Stan November 28, 2012 at 02:17 AM
Andy Koenigsberg November 28, 2012 at 03:15 AM
I read the same article and as I said, Obama's comments in 2008 are nothing to be proud of either. However, actions speak louder than words, and the calibre of Obama's appointments to R&D agencies (including Francis Collins at NIH) speak for themselves.
UglyHat November 28, 2012 at 02:09 PM
That's not true at all. There are a lot of stupid questions.
Andy Koenigsberg November 28, 2012 at 04:57 PM
Sure - if the question is something like "How often do you beat your mother?" Asking someone if they know how old the earth is, is not a stupid question.
UglyHat November 28, 2012 at 05:16 PM
Asking someone a question that you know (or can find) the answer to, when you know the person you’re asking has no better or faster access to a more informed answer makes it a stupid question and a waste of time.

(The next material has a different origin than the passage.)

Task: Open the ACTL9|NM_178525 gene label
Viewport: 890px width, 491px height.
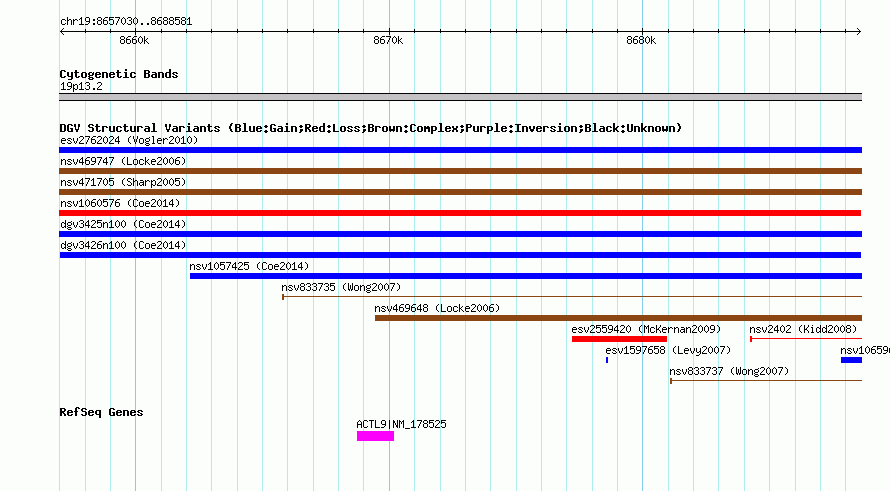Action: 401,424
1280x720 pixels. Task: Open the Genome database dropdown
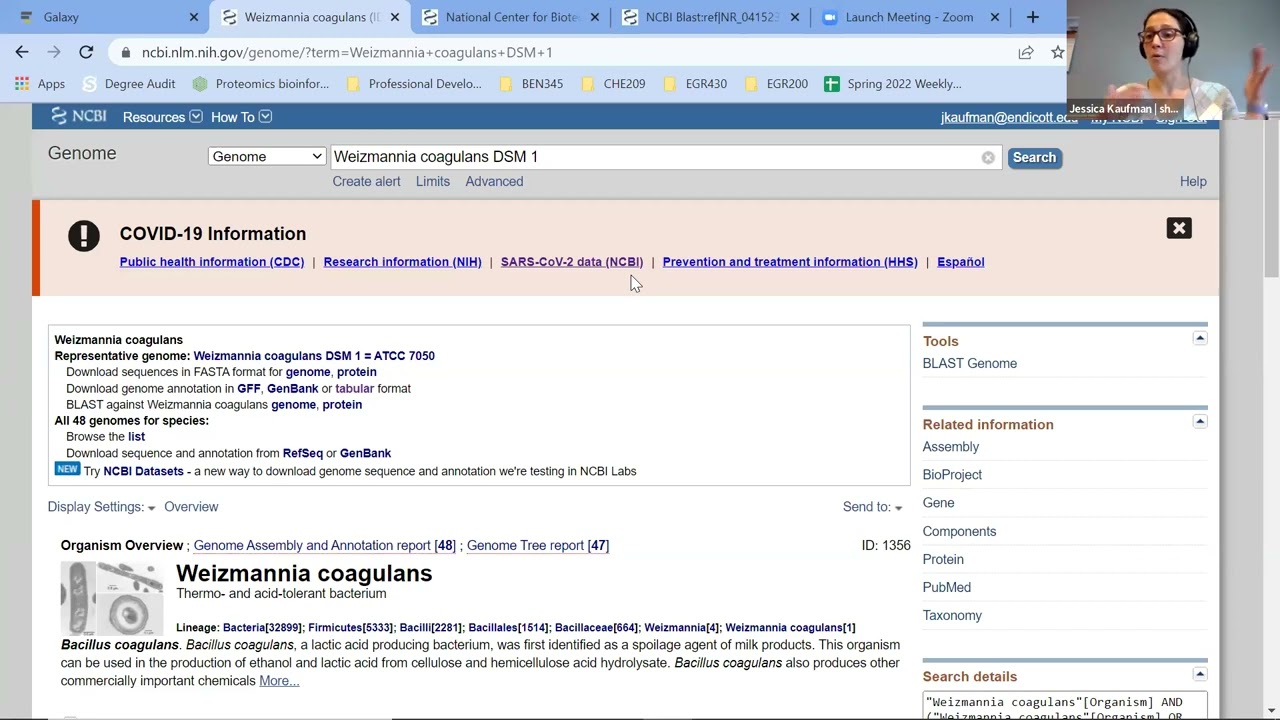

Max Walker November 29, 2012 at 12:29 AM
this has become a litmus question, because the republicans have made it so. it is not a stupid question because the answer cleanly divides politicians into three categories -- totally pro-science, anti-science and quite likely a village idiot, and politician scared of angering his base. i'd like to know which of the three categories a politician belongs to. it's a useful thing to know.
Dr. Edward Beck December 03, 2012 at 03:50 PM
Wouldn't it be nice to just have politicians that say what the truly believe, even if it seemed absurd to others? Terms limits may help slightly. I definitely agree that basic science is easy enough to understand for the large majority of people if they simply open a book or use the internet. On your last comment about Obama, he also appointed Monsanto's Vice President as Senior Advisor to the FDA. Monsanto will continue to destroy farms and make the farmers dependent on their GMO seeds, and the government will allow it as they realize that big business rules. I believe that each party would do the same, Democrat or Republican, since it's about power (votes). This, unfortunately is an example of how "science" can be manipulated. Great article and follow up!